▶ [Aim of the exercise] One number is the whole answer: how many lines of the records include "height".

▶ [Information given]
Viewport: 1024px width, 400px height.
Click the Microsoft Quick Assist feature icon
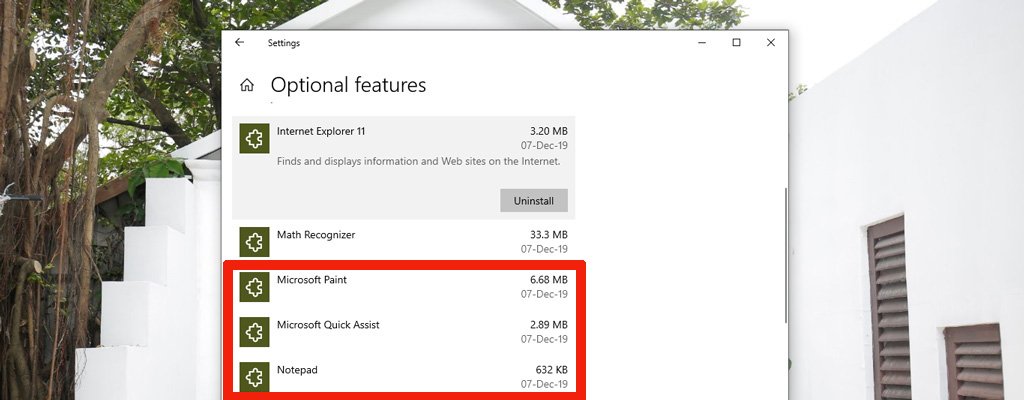(255, 332)
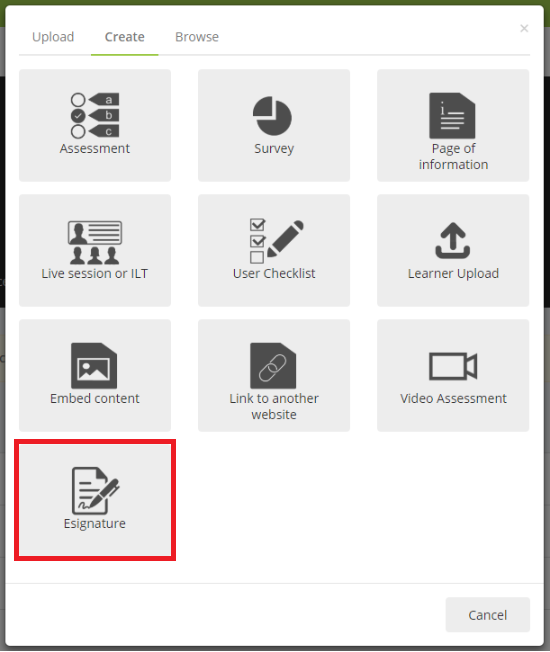Click the Learner Upload label
Screen dimensions: 550x652
coord(453,274)
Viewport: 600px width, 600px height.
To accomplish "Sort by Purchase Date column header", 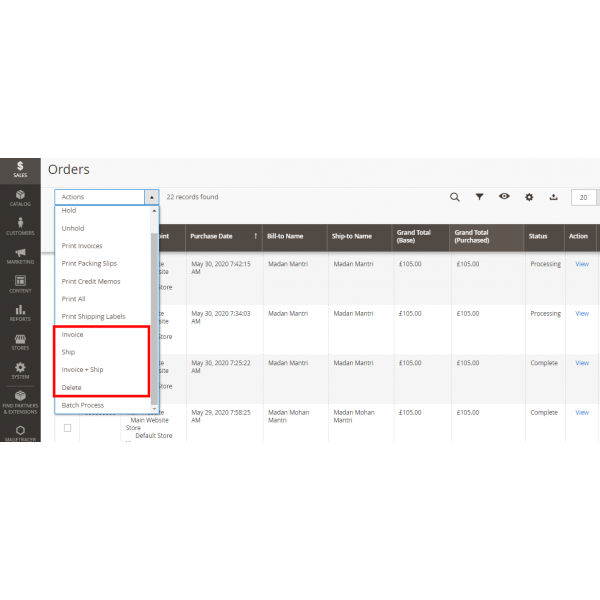I will (x=211, y=236).
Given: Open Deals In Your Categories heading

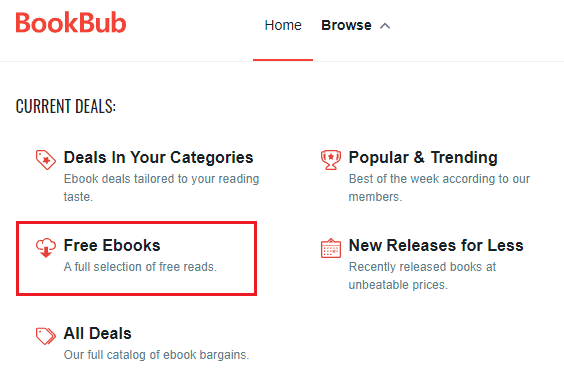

▶ [Problem solution] 2